By Nicole Baute
Move over, Sean Connery, with your gravelly voice and plentiful testosterone. Those birth control pills popped daily by women around the world might leave husky, masculine types like you by the wayside, neglected for feminine, boyish sorts like Zac Efron, Leonardo DiCaprio or the Jonas brothers.
A new study published in the British journal Trends in Ecology and Evolution suggests that women who take the pill may be attracted to more feminine men than women who do not.
“When you’re on the pill, you don’t show the cyclicity in mate preferences,” says Alexandra Alvergne of the Department of Animal and Plant Sciences at the University of Sheffield, one of the study’s co-authors.
Normally women are attracted to different types of men at different points in their cycle, Alvergne says. When women ovulate, they prefer masculine men with symmetrical faces who are “genetically dissimilar” to them — in other words, their animal instincts crave someone who will father strong, healthy offspring.
During the rest of the month, women are looking for something different: men for the long haul, who seem caring, feminine and more similar to them genetically.
“In the long run, you’re looking for a parental investment, but for the genetic quality of the child, you’re looking for good genes in the man,” Alvergne says. “And you can’t always have it all.”
The birth control pill was introduced in the early 1960s, giving women unprecedented control over their bodies. It is now used by 100 million women worldwide, including 50 per cent of Western European women and 20 per cent of North American women.
Daily use of the pill increases and “smoothens” women’s levels of estrogen and progesterone by mimicking the hormonal state of pregnancy. Alvergne and colleague Virpi Lummaa reviewed seven recent studies and found that the hormonal changes may alter what women find attractive.

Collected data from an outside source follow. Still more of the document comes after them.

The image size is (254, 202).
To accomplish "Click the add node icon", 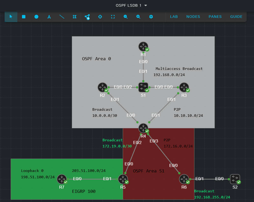I will pos(87,17).
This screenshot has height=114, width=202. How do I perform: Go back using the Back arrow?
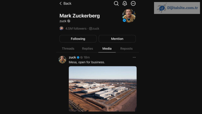(x=65, y=3)
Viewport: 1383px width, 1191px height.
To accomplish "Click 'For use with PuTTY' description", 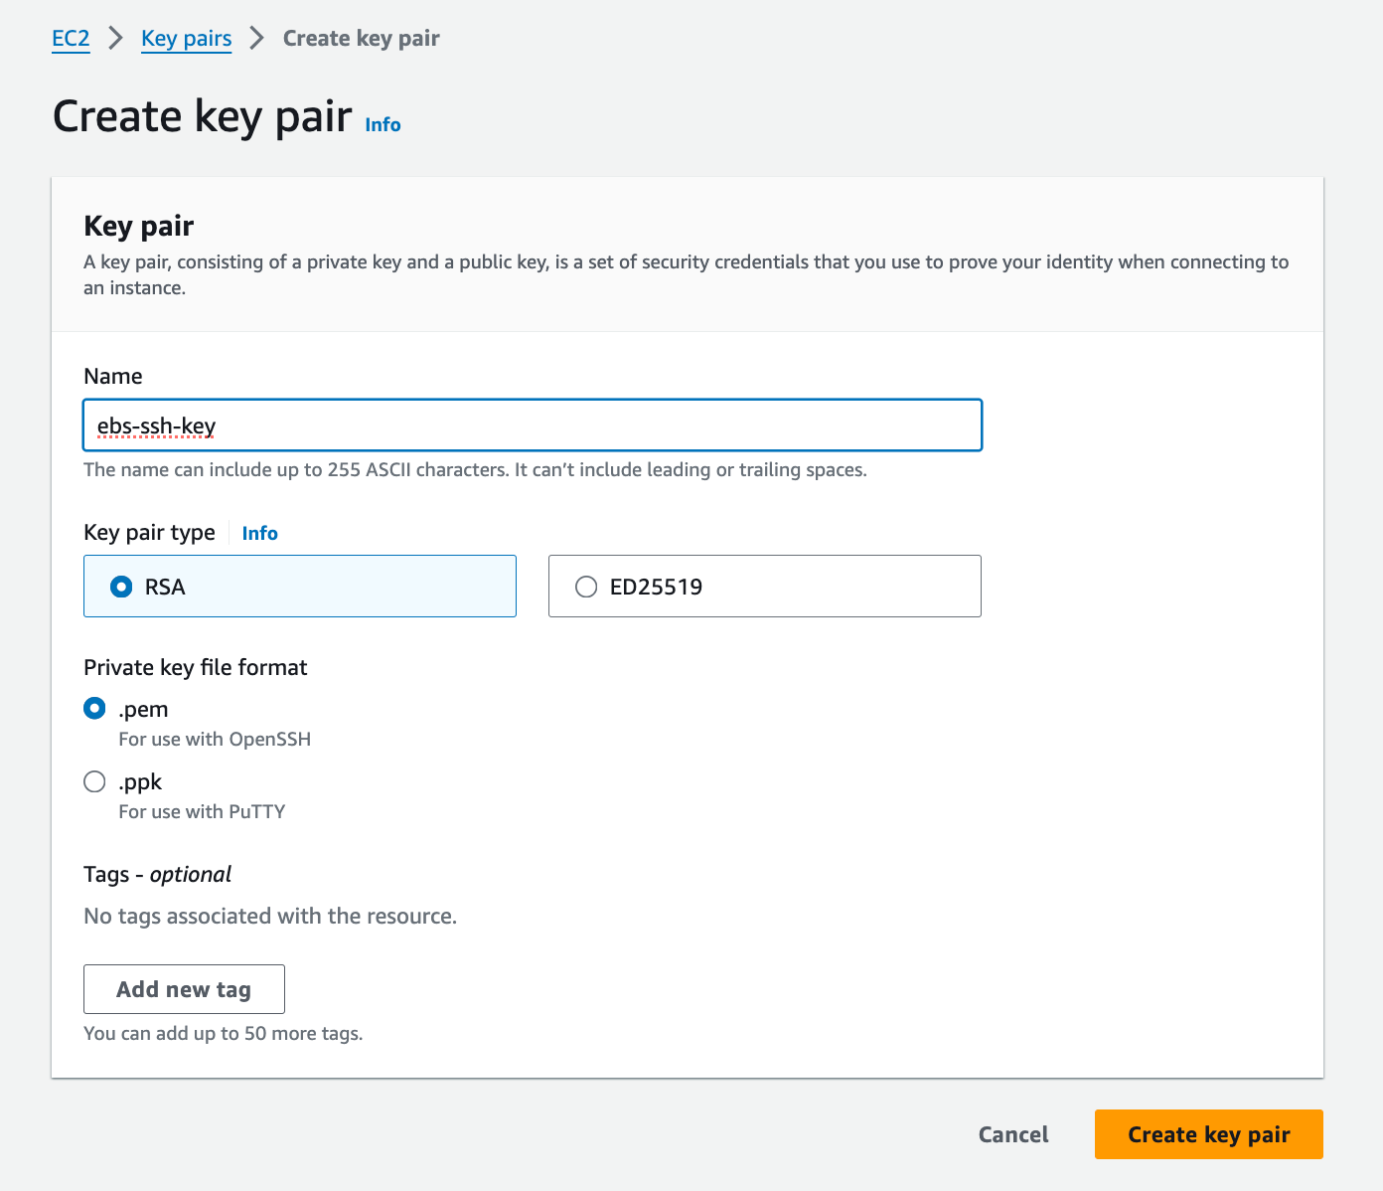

But there are also cultural reasons that might explain a woman’s desire for a boyish mate.
Marc Ouellette, a professor of cultural studies at McMaster University, says society is obsessed with youthfulness, in part because the baby boomers are getting old and wishing they looked young.
“Ageism is unfortunately rampant,” he says. “We fear getting old.”
For a quick overview of how the male ideal has changed since the 1960s, Ouellette says we need only to look at James Bond, who has gone from a “very hairy” Sean Connery to a hairless, boyish, chiselled Daniel Craig.
Christine Hitchcock, a research associate at the Centre for Menstrual Cycle and Ovulation Research at the University of British Columbia, says that while the pill can be a good option for women, it is used too readily and for far too many purposes, such as regulating a women’s menstrual cycle.
“This is another revelation of one of the ways in which menstrual cycles organize women’s lives in physiology, that we didn’t previously understand,” she says.
Hitchcock says the physiological cues people use to select mates are really what many people would refer to as “chemistry.”
If the effect of the pill is strong enough to modify actual mate choice — which remains unknown — there could be disconcerting consequences.
When parents are too genetically similar their offspring may be genetically weak, or it could be difficult for them to reproduce at all, which means there could be evolutionary implications.
And if a woman meets a man while on the pill and then goes off it, it is possible that she could become less attracted to her partner.
The pill might change the game on both sides, as men may be more attracted to fertile women, the co-authors wrote. In a study of lap dancers, the ovulating dancers earned $20 more per hour on average.
Ovulation induces changes in the physical properties of women that men pick up on, including changes in facial appearance, odour or voice pitch. When they are ovulating women may also dress more provocatively, be more interested in sex and perceive themselves as more attractive.
“For the same woman, if she takes the pill throughout all her cycles she’s going to be less attractive on average than if she was off the pill,” Alvergne says.